La ministre de la Santé confirme la suppression du numerus clausus pour les étudiants en médecine en 2020

Des étudiants en première année de médecine dans un amphithéâtre d\'une faculté de médecine parisienne, le 12 septembre 2018.
Des étudiants en première année de médecine dans un amphithéâtre d'une faculté de médecine parisienne, le 12 septembre 2018. (MAXPPP)

Ce numerus clausus limite actuellement le nombre d'étudiants pouvant être admis en deuxième année d'études de médecine.

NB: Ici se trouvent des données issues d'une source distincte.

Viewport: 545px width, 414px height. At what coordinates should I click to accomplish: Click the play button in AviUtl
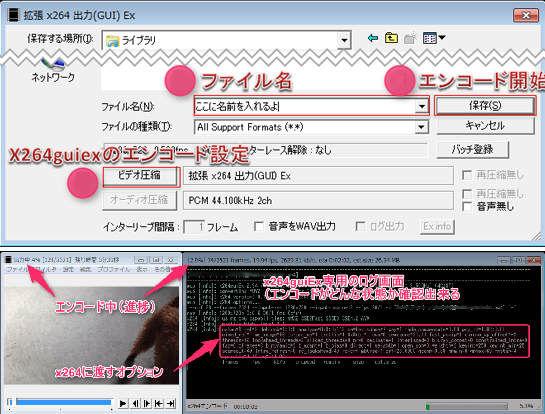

Ce système de sélection est une spécificité des études de médecine. La ministre de la Santé Agnès Buzyn annonce la suppression du numerus clausus à partir de 2020, dans une interview au Parisien, lundi 17 septembre. La mesure était déjà évoquée début septembre. A partir de 2020, il n'y aura donc plus de limite fixée à l'avance au nombre d'étudiants en médecine admis en deuxième année.

Agnès Buzyn explique cette réforme par une volonté d'"arrêter le gâchis humain" que provoquerait le numerus clausus, en fermant la porte des études de médecine à certains étudiants, et de "diversifier les profils" des étudiants. Elle espère aussi mettre fin à "la souffrance des étudiants en première année", remise en lumière par la sortie au cinéma d'un film sur le sujet, Première année, le 12 septembre.

En revanche, "le numerus clausus n'est pas responsable de la pénurie de médecins", estime la ministre de la Santé, pour qui sa suppression n'aura pas d'effet sur ce problème. 

En 2020, le parcours des aspirants médecins se rapprochera de celui des autres étudiants : "Comme dans toutes les filières, des examens sanctionneront le passage en deuxième année puis en troisième", explique Agnès Buzyn.